▶ MATERIAL PROVIDED:

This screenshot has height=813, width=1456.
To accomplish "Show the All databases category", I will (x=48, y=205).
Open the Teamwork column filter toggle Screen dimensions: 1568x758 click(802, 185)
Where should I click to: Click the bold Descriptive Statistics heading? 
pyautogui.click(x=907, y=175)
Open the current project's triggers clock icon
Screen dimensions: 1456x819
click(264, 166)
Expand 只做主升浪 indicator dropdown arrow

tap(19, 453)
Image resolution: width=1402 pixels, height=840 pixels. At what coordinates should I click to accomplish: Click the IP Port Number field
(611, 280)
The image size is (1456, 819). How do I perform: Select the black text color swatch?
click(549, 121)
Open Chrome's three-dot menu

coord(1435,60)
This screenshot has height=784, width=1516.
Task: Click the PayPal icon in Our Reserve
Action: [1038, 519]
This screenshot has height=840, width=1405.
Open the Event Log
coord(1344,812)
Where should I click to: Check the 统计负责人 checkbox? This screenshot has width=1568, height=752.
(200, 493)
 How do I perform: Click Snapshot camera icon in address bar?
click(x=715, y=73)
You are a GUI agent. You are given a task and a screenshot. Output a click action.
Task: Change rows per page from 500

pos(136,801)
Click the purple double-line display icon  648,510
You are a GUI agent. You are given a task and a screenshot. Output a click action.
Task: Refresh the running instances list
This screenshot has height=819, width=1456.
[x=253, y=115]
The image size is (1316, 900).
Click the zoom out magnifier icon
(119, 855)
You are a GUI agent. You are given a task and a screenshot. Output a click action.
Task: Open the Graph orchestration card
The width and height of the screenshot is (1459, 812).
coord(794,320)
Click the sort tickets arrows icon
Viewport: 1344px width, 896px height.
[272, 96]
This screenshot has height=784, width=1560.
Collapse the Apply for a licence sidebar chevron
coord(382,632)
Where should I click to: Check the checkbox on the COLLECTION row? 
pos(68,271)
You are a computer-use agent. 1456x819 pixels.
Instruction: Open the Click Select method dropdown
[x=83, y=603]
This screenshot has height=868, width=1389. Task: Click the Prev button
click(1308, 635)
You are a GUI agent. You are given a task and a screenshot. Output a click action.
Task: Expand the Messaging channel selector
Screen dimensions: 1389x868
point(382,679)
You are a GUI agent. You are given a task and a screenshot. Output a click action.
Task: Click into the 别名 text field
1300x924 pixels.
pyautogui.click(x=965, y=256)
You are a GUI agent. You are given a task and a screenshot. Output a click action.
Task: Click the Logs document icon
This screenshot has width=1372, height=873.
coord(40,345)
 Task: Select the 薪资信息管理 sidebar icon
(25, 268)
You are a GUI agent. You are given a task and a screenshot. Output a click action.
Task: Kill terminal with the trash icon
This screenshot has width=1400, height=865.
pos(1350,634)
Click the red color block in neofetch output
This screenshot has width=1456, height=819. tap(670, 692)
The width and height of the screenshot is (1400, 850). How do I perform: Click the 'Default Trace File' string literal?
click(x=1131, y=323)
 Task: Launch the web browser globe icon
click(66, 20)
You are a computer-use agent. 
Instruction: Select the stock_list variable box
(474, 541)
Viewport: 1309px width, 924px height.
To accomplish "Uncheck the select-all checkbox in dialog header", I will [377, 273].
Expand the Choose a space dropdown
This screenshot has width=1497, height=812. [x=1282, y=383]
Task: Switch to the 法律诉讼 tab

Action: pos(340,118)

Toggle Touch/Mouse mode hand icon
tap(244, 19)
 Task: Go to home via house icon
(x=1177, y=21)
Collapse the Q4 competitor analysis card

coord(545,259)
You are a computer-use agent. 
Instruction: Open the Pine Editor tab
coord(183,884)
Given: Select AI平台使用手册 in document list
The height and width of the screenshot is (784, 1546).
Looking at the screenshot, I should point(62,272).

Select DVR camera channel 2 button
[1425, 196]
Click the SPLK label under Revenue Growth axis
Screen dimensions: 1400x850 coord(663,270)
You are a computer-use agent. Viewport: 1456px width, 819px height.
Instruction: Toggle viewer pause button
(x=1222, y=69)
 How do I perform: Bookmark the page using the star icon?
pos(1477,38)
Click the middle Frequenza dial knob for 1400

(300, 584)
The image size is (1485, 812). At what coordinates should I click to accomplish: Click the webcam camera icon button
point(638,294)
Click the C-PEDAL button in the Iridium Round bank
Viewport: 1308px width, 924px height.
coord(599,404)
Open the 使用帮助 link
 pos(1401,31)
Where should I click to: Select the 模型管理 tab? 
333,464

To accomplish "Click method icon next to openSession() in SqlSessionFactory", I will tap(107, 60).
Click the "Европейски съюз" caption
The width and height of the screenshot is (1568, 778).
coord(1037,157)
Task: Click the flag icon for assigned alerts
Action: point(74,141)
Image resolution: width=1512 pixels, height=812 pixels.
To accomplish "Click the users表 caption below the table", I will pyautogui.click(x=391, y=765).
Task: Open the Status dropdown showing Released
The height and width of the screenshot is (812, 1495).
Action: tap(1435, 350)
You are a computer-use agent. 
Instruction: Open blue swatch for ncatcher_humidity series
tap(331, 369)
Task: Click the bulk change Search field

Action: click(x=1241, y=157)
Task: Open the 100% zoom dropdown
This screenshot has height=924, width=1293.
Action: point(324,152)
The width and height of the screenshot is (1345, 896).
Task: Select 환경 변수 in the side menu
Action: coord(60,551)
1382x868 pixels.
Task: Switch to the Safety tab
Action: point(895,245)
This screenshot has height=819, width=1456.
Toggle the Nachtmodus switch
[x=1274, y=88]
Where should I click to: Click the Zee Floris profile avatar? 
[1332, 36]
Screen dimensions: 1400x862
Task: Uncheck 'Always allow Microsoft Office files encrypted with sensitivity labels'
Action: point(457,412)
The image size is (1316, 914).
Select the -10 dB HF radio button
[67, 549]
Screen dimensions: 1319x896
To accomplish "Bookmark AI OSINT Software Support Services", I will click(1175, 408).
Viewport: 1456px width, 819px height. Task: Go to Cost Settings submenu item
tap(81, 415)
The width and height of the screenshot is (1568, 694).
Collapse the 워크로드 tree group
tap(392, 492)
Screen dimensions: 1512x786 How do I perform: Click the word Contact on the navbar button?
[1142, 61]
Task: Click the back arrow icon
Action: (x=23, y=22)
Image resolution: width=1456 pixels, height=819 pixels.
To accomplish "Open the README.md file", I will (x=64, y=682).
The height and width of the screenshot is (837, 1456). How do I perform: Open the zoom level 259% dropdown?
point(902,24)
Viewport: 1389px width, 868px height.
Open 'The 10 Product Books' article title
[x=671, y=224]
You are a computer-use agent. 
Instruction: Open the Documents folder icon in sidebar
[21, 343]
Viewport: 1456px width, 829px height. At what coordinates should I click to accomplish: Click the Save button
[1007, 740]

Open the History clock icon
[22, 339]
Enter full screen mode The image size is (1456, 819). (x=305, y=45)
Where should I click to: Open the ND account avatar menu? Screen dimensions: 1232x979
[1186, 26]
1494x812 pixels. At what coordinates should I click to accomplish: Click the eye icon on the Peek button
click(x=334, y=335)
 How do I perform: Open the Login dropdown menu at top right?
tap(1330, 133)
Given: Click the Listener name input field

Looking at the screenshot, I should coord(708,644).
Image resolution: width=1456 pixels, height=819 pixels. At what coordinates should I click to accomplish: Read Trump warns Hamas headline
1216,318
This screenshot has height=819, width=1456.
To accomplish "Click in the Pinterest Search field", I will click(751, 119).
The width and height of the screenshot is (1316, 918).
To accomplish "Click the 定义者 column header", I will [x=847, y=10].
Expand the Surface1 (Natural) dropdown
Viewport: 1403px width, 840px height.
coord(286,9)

▶ DIRECTIONS FOR THIS TASK: Output all of the data without altering a single line.

▶ RESULT OF THE TASK:
This screenshot has height=813, width=1456.
To accomplish "Show the All databases category", I will (x=48, y=205).
Open the Teamwork column filter toggle Screen dimensions: 1568x758 click(802, 185)
Where should I click to: Click the bold Descriptive Statistics heading? 
pyautogui.click(x=907, y=175)
Open the current project's triggers clock icon
Screen dimensions: 1456x819
click(264, 166)
Expand 只做主升浪 indicator dropdown arrow

tap(19, 453)
Image resolution: width=1402 pixels, height=840 pixels. At what coordinates should I click to accomplish: Click the IP Port Number field
(611, 280)
The image size is (1456, 819). How do I perform: Select the black text color swatch?
click(549, 121)
Open Chrome's three-dot menu

coord(1435,60)
This screenshot has height=784, width=1516.
Task: Click the PayPal icon in Our Reserve
Action: [1038, 519]
This screenshot has height=840, width=1405.
Open the Event Log
coord(1344,812)
Where should I click to: Check the 统计负责人 checkbox? This screenshot has width=1568, height=752.
(200, 493)
 How do I perform: Click Snapshot camera icon in address bar?
click(x=715, y=73)
You are a GUI agent. You are given a task and a screenshot. Output a click action.
Task: Change rows per page from 500

pos(136,801)
Click the purple double-line display icon  648,510
You are a GUI agent. You are given a task and a screenshot. Output a click action.
Task: Refresh the running instances list
This screenshot has height=819, width=1456.
[x=253, y=115]
The image size is (1316, 900).
Click the zoom out magnifier icon
(119, 855)
You are a GUI agent. You are given a task and a screenshot. Output a click action.
Task: Open the Graph orchestration card
The width and height of the screenshot is (1459, 812).
coord(794,320)
Click the sort tickets arrows icon
Viewport: 1344px width, 896px height.
[272, 96]
This screenshot has height=784, width=1560.
Collapse the Apply for a licence sidebar chevron
coord(382,632)
Where should I click to: Check the checkbox on the COLLECTION row? 
pos(68,271)
You are a computer-use agent. 1456x819 pixels.
Instruction: Open the Click Select method dropdown
[x=83, y=603]
This screenshot has height=868, width=1389. Task: Click the Prev button
click(1308, 635)
You are a GUI agent. You are given a task and a screenshot. Output a click action.
Task: Expand the Messaging channel selector
Screen dimensions: 1389x868
point(382,679)
You are a GUI agent. You are given a task and a screenshot. Output a click action.
Task: Click into the 别名 text field
1300x924 pixels.
pyautogui.click(x=965, y=256)
You are a GUI agent. You are given a task and a screenshot. Output a click action.
Task: Click the Logs document icon
This screenshot has width=1372, height=873.
coord(40,345)
 Task: Select the 薪资信息管理 sidebar icon
(25, 268)
You are a GUI agent. You are given a task and a screenshot. Output a click action.
Task: Kill terminal with the trash icon
This screenshot has width=1400, height=865.
pos(1350,634)
Click the red color block in neofetch output
This screenshot has width=1456, height=819. tap(670, 692)
The width and height of the screenshot is (1400, 850). How do I perform: Click the 'Default Trace File' string literal?
click(x=1131, y=323)
 Task: Launch the web browser globe icon
click(66, 20)
You are a computer-use agent. 
Instruction: Select the stock_list variable box
(474, 541)
Viewport: 1309px width, 924px height.
To accomplish "Uncheck the select-all checkbox in dialog header", I will [377, 273].
Expand the Choose a space dropdown
This screenshot has width=1497, height=812. [x=1282, y=383]
Task: Switch to the 法律诉讼 tab

Action: pos(340,118)

Toggle Touch/Mouse mode hand icon
tap(244, 19)
 Task: Go to home via house icon
(x=1177, y=21)
Collapse the Q4 competitor analysis card

coord(545,259)
You are a computer-use agent. 
Instruction: Open the Pine Editor tab
coord(183,884)
Given: Select AI平台使用手册 in document list
The height and width of the screenshot is (784, 1546).
Looking at the screenshot, I should point(62,272).

Select DVR camera channel 2 button
[1425, 196]
Click the SPLK label under Revenue Growth axis
Screen dimensions: 1400x850 coord(663,270)
You are a computer-use agent. Viewport: 1456px width, 819px height.
Instruction: Toggle viewer pause button
(x=1222, y=69)
 How do I perform: Bookmark the page using the star icon?
pos(1477,38)
Click the middle Frequenza dial knob for 1400

(300, 584)
The image size is (1485, 812). At what coordinates should I click to accomplish: Click the webcam camera icon button
point(638,294)
Click the C-PEDAL button in the Iridium Round bank
Viewport: 1308px width, 924px height.
coord(599,404)
Open the 使用帮助 link
 pos(1401,31)
Where should I click to: Select the 模型管理 tab? 
333,464

To accomplish "Click method icon next to openSession() in SqlSessionFactory", I will tap(107, 60).
Click the "Европейски съюз" caption
The width and height of the screenshot is (1568, 778).
coord(1037,157)
Task: Click the flag icon for assigned alerts
Action: point(74,141)
Image resolution: width=1512 pixels, height=812 pixels.
To accomplish "Click the users表 caption below the table", I will pyautogui.click(x=391, y=765).
Task: Open the Status dropdown showing Released
The height and width of the screenshot is (812, 1495).
Action: tap(1435, 350)
You are a computer-use agent. 
Instruction: Open blue swatch for ncatcher_humidity series
tap(331, 369)
Task: Click the bulk change Search field

Action: click(x=1241, y=157)
Task: Open the 100% zoom dropdown
This screenshot has height=924, width=1293.
Action: point(324,152)
The width and height of the screenshot is (1345, 896).
Task: Select 환경 변수 in the side menu
Action: coord(60,551)
1382x868 pixels.
Task: Switch to the Safety tab
Action: point(895,245)
This screenshot has height=819, width=1456.
Toggle the Nachtmodus switch
[x=1274, y=88]
Where should I click to: Click the Zee Floris profile avatar? 
[1332, 36]
Screen dimensions: 1400x862
Task: Uncheck 'Always allow Microsoft Office files encrypted with sensitivity labels'
Action: point(457,412)
The image size is (1316, 914).
Select the -10 dB HF radio button
[67, 549]
Screen dimensions: 1319x896
To accomplish "Bookmark AI OSINT Software Support Services", I will click(1175, 408).
Viewport: 1456px width, 819px height. Task: Go to Cost Settings submenu item
tap(81, 415)
The width and height of the screenshot is (1568, 694).
Collapse the 워크로드 tree group
tap(392, 492)
Screen dimensions: 1512x786 How do I perform: Click the word Contact on the navbar button?
[1142, 61]
Task: Click the back arrow icon
Action: (x=23, y=22)
Image resolution: width=1456 pixels, height=819 pixels.
To accomplish "Open the README.md file", I will (x=64, y=682).
The height and width of the screenshot is (837, 1456). How do I perform: Open the zoom level 259% dropdown?
point(902,24)
Viewport: 1389px width, 868px height.
Open 'The 10 Product Books' article title
[x=671, y=224]
You are a computer-use agent. 
Instruction: Open the Documents folder icon in sidebar
[21, 343]
Viewport: 1456px width, 829px height. At what coordinates should I click to accomplish: Click the Save button
[1007, 740]

Open the History clock icon
[22, 339]
Enter full screen mode The image size is (1456, 819). (x=305, y=45)
Where should I click to: Open the ND account avatar menu? Screen dimensions: 1232x979
[1186, 26]
1494x812 pixels. At what coordinates should I click to accomplish: Click the eye icon on the Peek button
click(x=334, y=335)
 How do I perform: Open the Login dropdown menu at top right?
tap(1330, 133)
Given: Click the Listener name input field

Looking at the screenshot, I should coord(708,644).
Image resolution: width=1456 pixels, height=819 pixels. At what coordinates should I click to accomplish: Read Trump warns Hamas headline
1216,318
This screenshot has height=819, width=1456.
To accomplish "Click in the Pinterest Search field", I will click(751, 119).
The width and height of the screenshot is (1316, 918).
To accomplish "Click the 定义者 column header", I will [x=847, y=10].
Expand the Surface1 (Natural) dropdown
Viewport: 1403px width, 840px height.
coord(286,9)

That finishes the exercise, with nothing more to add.